The girl, from Gajra village in western Nepal’s Achham district, was taking part in chhaupadi, a common practice in the far west of the country in which women, considered unclean during menstruation, are banished for the extent of their periods.
Her death was the second in under a month, according to Achham district police inspector Badri Prasad Dhakal, who added that 10 girls have died in similar huts in the district over the past nine years.
“Deaths are usually caused by smoke inhalation, snake bites (and) lack of basic health care during menstruation,” he said.
Chhaupadi dates back centuries and has its roots in Hindu taboos over menstruation.
As well as being isolated in tiny “menstruation huts” — small, ramshackle buildings with small doors and often no windows and poor sanitation and ventilation — women and girls are forbidden from touching other people, cattle, green vegetables and plants, and fruits, according to a 2011 United Nations report.
They are also not allowed to drink milk or eat milk products and their access to water taps and wells is limited.
“Some in the Far West still believe that a God or Goddess may be angered if the practice is violated, which could result in a shorter life, the death of livestock or destruction of crops,” the report said.
“It is believed by some that if a woman touches fruits, they will fall before they are ripe. If she fetches water, the well will dry up.”
In some areas, the restrictions extend to girls reading, writing or touching books during menstruation out of fear of angering Saraswati, the goddess of education.
The hut where the 15-year-old died.
Chhaupadi was outlawed by Nepal’s Supreme Court in 2005 and the government promulgated guidelines three years later to eradicate it nationally, but chhaupadi persists, particularly in the country’s far west.
Overall statistics are unavailable, but the practice is most common in Achham, Doti and Bajura districts.
Gajra village was declared a “chhaupadi-free zone” in 2015, but Achham women’s development officer Bhagwati Aryal said that more than 70% of the 138,000 women in the district still perform the practice.
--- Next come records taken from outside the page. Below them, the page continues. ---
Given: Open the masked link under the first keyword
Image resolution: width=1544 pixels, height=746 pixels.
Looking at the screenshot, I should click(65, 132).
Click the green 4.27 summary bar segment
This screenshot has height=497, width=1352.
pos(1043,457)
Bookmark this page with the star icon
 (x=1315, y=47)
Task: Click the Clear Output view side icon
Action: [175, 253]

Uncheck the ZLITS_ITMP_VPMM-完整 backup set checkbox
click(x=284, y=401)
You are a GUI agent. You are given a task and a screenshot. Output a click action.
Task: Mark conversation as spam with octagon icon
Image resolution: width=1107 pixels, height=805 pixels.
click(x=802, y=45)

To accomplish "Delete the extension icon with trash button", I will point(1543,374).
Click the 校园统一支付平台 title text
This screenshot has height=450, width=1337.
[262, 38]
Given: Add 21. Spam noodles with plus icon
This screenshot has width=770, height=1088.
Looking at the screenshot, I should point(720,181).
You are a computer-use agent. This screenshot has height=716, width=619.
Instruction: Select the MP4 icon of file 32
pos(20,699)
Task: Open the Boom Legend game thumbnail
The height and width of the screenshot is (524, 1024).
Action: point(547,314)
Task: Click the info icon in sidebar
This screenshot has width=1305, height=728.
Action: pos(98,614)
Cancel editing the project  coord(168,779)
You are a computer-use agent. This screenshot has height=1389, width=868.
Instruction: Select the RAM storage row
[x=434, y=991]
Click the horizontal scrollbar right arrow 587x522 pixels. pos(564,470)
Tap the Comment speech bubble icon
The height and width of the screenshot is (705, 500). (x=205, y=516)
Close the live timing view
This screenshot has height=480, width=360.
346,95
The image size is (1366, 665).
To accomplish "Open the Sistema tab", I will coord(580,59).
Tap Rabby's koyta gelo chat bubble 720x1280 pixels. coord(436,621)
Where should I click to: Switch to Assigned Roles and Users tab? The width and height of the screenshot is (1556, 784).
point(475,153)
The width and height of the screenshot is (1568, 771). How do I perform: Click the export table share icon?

“Our law has banned this practice, but there is no provision in the law which states punishment for those involved,” she said. “Until and unless we have a stricter law with punishment for the culprits, changes will come very slow.”
Around 1,500 people live in Gajra, according to government statistics. Birendra Niraula, spokeswoman for the Ministry of Women, Children and Social Welfare, said the “chhaupadi-free zone” categorization was achieved when 90% of the houses in any village had dropped the practice.
“Local shamans started telling parents that any bad luck that has befallen the village was due to girls and women breaking the chhaupadi tradition,” she said. “So parents in some villages started to get their daughters and wives back to following the practice again.”
While the 15-year-old’s death was “very tragic,” Niraula said such incidents were “very rare these days, which is a good sign.”